The influence of atmospheric blocking on regional PM10 aerosol transport to South Korea during February–March of 2019

Abstract

The particulate matter (PM10) trend has decreased at a growing rate in South Korea, which is on the downwind side in the East Asian region over the last five-year period of 2014–2018. Nevertheless, nationwide, days of high PM10 levels and haze frequently occurred over the period of February–March in 2019. During the period of February–March 2019, two major atmospheric blockings were identified over the Alaskan region in the northeast Pacific over the periods of February 21-March 1 and March 18–29. Warm and stagnant synoptic meteorological conditions favorable for high-PM10 haze days in the East Asian region were accompanied 4–5 days later by the remote Alaskan atmospheric blockings.

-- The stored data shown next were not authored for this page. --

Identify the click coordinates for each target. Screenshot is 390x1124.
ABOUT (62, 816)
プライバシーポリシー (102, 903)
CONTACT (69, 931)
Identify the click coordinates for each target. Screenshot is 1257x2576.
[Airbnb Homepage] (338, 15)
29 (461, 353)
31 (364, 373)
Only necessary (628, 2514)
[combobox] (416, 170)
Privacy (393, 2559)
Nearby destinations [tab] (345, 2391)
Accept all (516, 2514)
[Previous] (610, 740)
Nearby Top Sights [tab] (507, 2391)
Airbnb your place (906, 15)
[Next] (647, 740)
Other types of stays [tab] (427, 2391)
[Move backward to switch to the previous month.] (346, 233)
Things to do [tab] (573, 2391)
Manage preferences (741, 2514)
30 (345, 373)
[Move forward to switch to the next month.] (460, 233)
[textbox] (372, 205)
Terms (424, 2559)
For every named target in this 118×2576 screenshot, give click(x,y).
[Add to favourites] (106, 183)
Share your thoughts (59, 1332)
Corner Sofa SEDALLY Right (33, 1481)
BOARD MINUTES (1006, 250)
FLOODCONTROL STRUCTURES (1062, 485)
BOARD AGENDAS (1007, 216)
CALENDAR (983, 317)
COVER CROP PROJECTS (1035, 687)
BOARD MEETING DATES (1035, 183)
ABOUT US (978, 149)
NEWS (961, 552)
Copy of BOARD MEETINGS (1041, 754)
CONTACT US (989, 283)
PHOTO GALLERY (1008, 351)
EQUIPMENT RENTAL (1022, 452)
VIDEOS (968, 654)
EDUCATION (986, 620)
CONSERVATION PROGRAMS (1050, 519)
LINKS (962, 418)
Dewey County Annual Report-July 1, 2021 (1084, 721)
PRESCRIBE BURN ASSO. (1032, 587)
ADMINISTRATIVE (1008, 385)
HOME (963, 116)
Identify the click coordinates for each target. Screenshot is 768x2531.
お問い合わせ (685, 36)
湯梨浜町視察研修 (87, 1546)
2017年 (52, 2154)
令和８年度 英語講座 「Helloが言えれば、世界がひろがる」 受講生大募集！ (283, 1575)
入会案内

The Weather Research and Forecasting model coupled with Chemistry (WRF-Chem) was used, applying zero-out emission to analyze the regional PM10 contribution on severe haze days exceeding a daily average of 100 μg m−3 over South Korea during March 3–6, 2019. The daily average regional PM10 contribution indicated a rate of 57% compared to rates of 23% before and 29% after severe haze days. Furthermore, the major regional PM10 components were nitrates (49%), other inorganics (28%), and sulphates (9%) during the severe haze days. Among inorganic PM10 aerosols, other inorganics mainly composed of anthropogenic fine dust were not a major contribution component in the South Korean case due to fuel consumption changes in China. However, higher nitrate flux from sources in eastern China remained in South Korea, though in slightly reduced amounts. The contribution rate of NOX discharged from automobiles has gradually increased in China, and the level of SO2 remained on a low level through emission control technologies and regulatory options. The warm and stagnant atmosphere in the East Asian region caused the flux of relatively more nitrates were likely transported, with ammonium nitrate in the atmosphere and with lower sulphate levels.